The panel was moderated by Dr. Elvin Yüzügüllü, author of Synergies for Sustainable Energy, and included an outstanding group that brought together international, national, local perspectives to a subject that, as they acknowledged, is very complex:
- Marc Elsberg, Vienna-based author of the techno-cyber thriller Blackout
- Scott Aaronson, Security Executive at the Edison Electric Institute
- Paul J. Feldman, a board member at AMP Electric, Opus One, and EnergySec
- John Morrill, Arlington County Energy Manager
Vulnerability of energy infrastructure
What first brought Finnell to this topic was aftermath of the 2012 Derecho storm, which caused a serious power outage in the Washington, DC region. In his remarks, Dorsey said that around three quarters of households lost power, some of them for as long as five days. In the sixth largest metro area in the U.S., that can amount to a huge loss of productivity, in addition to serious risks to health, safety, and welfare.

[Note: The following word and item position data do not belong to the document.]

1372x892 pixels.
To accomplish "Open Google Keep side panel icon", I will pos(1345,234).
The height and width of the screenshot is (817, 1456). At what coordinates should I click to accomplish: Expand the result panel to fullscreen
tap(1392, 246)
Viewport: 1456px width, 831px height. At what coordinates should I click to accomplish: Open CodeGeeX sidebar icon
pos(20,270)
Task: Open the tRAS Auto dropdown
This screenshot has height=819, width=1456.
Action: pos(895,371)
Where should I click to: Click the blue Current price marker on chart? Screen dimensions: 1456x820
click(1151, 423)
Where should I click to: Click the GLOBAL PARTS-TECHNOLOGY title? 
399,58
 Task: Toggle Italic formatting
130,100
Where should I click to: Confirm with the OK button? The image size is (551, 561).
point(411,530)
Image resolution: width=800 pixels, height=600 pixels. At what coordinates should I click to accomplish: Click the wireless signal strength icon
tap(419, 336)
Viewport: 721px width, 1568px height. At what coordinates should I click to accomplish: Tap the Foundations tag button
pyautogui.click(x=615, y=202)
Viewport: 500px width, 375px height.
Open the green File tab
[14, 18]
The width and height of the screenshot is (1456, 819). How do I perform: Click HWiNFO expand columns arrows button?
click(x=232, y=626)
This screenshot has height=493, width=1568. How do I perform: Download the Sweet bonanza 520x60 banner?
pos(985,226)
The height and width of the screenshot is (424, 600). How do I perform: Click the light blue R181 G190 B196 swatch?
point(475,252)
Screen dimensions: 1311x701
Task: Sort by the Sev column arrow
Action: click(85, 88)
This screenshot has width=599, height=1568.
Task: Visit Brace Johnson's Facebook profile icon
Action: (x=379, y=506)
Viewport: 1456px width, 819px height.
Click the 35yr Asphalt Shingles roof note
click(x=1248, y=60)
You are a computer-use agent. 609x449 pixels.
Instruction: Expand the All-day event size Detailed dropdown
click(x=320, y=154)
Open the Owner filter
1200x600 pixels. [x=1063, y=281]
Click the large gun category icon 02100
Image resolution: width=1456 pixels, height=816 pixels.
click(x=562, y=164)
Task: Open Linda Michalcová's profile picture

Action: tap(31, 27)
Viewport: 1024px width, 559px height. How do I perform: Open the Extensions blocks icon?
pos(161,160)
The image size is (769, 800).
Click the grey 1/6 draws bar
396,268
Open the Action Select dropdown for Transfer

This event hatched around a serendipitous connection. Dr. Yüzügüllü found out that Elsberg was traveling to the U.S. for a book tour to promote Blackout and thought he might be a good speaker. Then by sheer coincidence, in May 2017 there was the ransomware cyberattack that affected users all over the globe, as Finnell mentioned in her remarks.
The bestselling fictional novel by Elsberg covers the aftermath of a massive, Europe-wide blackout. The repercussions that unfold in the narrative may seem extreme, but as Elsberg pointed out, if you don’t think a catastrophic event can happen, think again.
He referred to an incident in Europe in November 2006, in which a fault in transmission destabilized the grid and led to a blackout that affected millions of people. Within seconds, a single event like that could happen. See the final report on that incident from the German Bundesnetzagentur (Federal Network Agency for Electricity, Gas, Telecommunications, Post and Railway).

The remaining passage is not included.